ALERT: Full hookup sites now available at Arrowhead Park, Botna Bend Park, and Hitchcock Nature Center for $30 per night.
ALERT: Closure of L-55 Bridge over I-80 (exit 23) to Arrowhead Park scheduled for July 1st. May be closed through early August.

Don't Hate on Bees & Wasps

Posted on 8/17/2022
by Ashley Jonas, Environmental Education Intern
Bees and wasps just want to do their own sting—sometimes we just get in the way of their important work!

Stinging insects are quite intriguing because they interact with humans in a way that often produces fear within us. The stigmas associated with bees and wasps produce negative connotations with these insects that actually do so much to help us humans. We have bees and wasps to thank for pollinating our food crops and serving as predators of pests found in our fields.

By developing a better understanding of these creatures, we can leave behind some of our preconceived notions about bees and wasps. One of the most notable distinctions between bees and wasps is the presence of hair-like structures called setae. Most bees have setae covering their body, while wasps usually lack this. Bees are also lifelong vegetarians, while wasps have a more varied diet and predate on other insects.

Bumblebees, known for their fuzzy features, have unique qualities when it comes to their interactions with flowers. They can chew into the bottom of the flower to reach the source of nectar, rather than through the top. Their buzz also works to shake pollen off the flowers at an efficient rate due to the frequency they vibrate. 

A bumblebee can “rob” the flower of its nectar, especially if it grows a longer flower such as those found on comfrey, penstemon, larkspur, and foxglove.

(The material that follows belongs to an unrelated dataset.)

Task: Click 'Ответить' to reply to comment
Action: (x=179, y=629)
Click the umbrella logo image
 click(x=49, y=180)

Honey bees were introduced to North America when the first settlers colonized from Europe. While these are the most well-known bees, they actually don’t represent most species. Less than 5% of species produce honey, and less than 10% of species live in hives. Honey bee stingers contain small slits that often keep their stingers stuck inside their victim, even after they fly away. Only female insects can inflict painful stings. The decision to sting often causes the death of the female bee. 

Parasitic wasp eggs planted on a caterpillar will hatch and eventually eat away at the caterpillar.

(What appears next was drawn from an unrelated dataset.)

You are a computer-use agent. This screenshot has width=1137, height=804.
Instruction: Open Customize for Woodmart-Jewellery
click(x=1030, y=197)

There are many varieties of wasps that can be found across the country. Some nest in the ground while others build hanging nests. Some are social, and others are solitary. Some wasps are parasitic and lay their eggs on unsuspecting caterpillars, such as Braconid wasps. One specialist wasp targets Emerald Ash Borer larvae by laying eggs in them; as a non-native species, it was introduced a couple years ago to combat the Emerald Ash Borer. Unlike honey bees, wasps that do sting retain their stinger and can sting multiple times. They usually sting when someone is too close to their nest or when they are agitated. 

The Eastern Yellowjacket is a native species of wasp that lives underground.

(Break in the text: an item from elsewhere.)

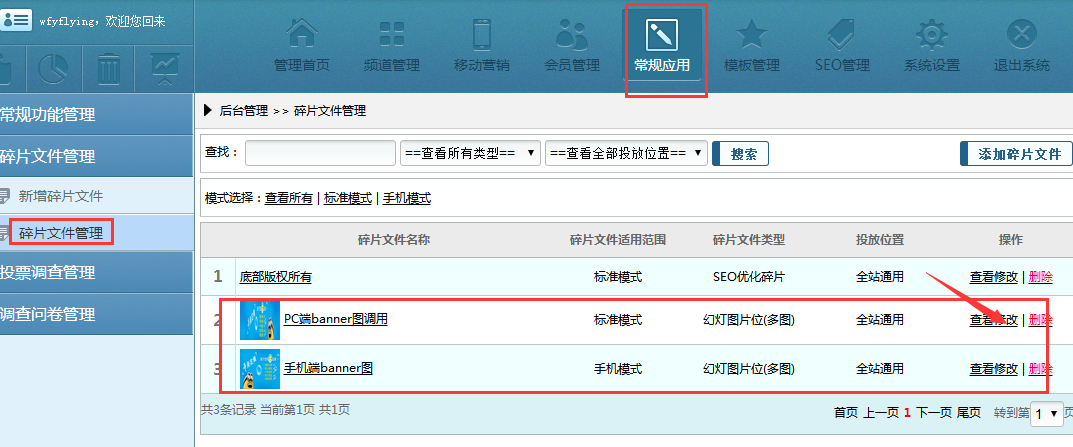This screenshot has height=447, width=1073.
Task: Select the 会员管理 members icon
Action: coord(571,37)
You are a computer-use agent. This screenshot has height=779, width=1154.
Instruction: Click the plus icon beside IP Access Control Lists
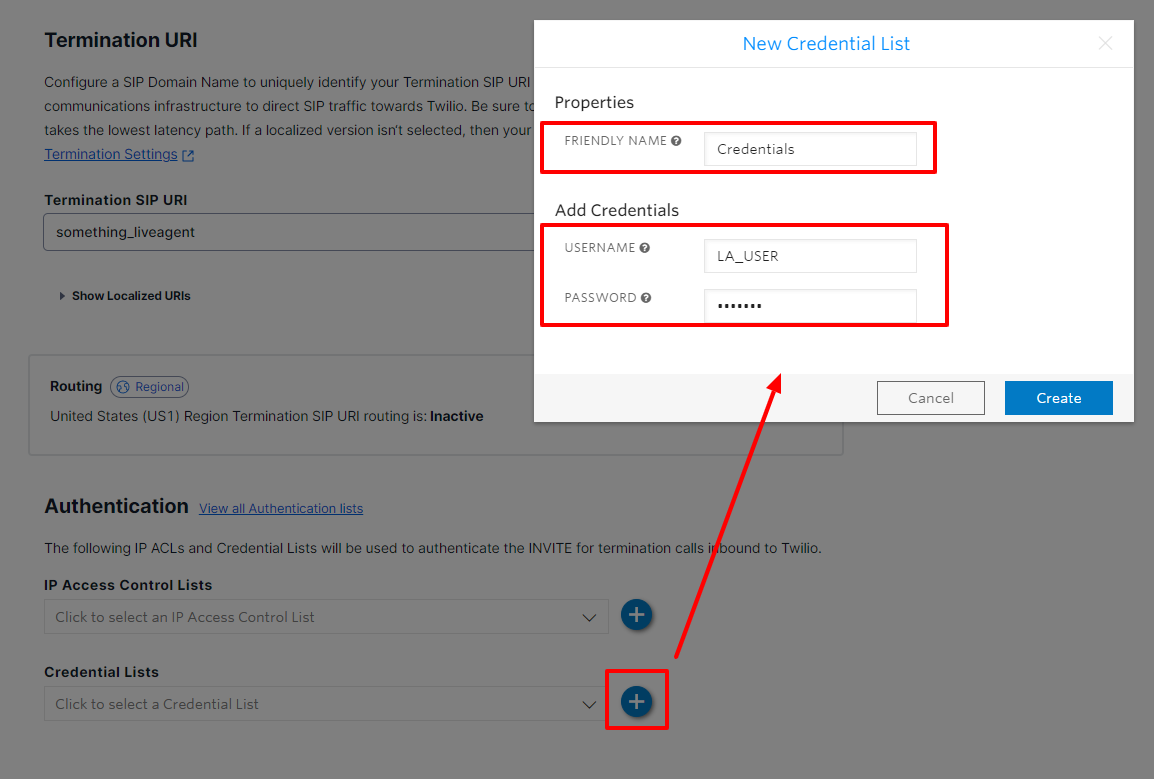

Yellowjackets are a type of wasp—black and yellow in color—that nests mostly underground. They are attracted to human food at outings like cookouts, so it is helpful to be aware of their presence to avoid bothering one. Hornets are another type of wasp that is larger than typical wasps. True hornets are mostly found in the northern part of the country, and they live in nesting cavities like hollowed-out trees. Due to their size, their stings can be more painful. 

The invasive European Hornet is larger than other wasps and is one of the only true hornets found in the United States. It was introduced to North America in the mid-1800s and has moved to expand its range over the decades from the northeast to the northwest and south.

Common wasps one may find in our area are paper wasps, also known as umbrella wasps for their nest shape. They build their homes under the eaves of houses and other buildings. There are twenty species of paper wasps found throughout North America. However, native species are increasingly being pushed out by invasive species like Polistes dominula, which has grown to dominate the urban environment due to its propensity for man-made structures. Paper wasps feed on caterpillars, and researchers have theorized that Polistes dominula could “diminish the urban sector’s contributions to monarch habitat restoration,” as conservation efforts have pushed people to plant gardens of milkweed.

Polistes dominula, discovered in the United States in the 1980s, is an invasive paper wasp that builds umbrella-shaped nests under eaves and enclosed spaces.

Bees, wasps, yellowjackets, and hornets all play a vital role in our ecosystem. While their stingers have a tendency to detract from their likeability, it’s important to remember that they provide us with honey, ensure we have a plentiful food supply, and can manage other insect populations with their predacious tendencies.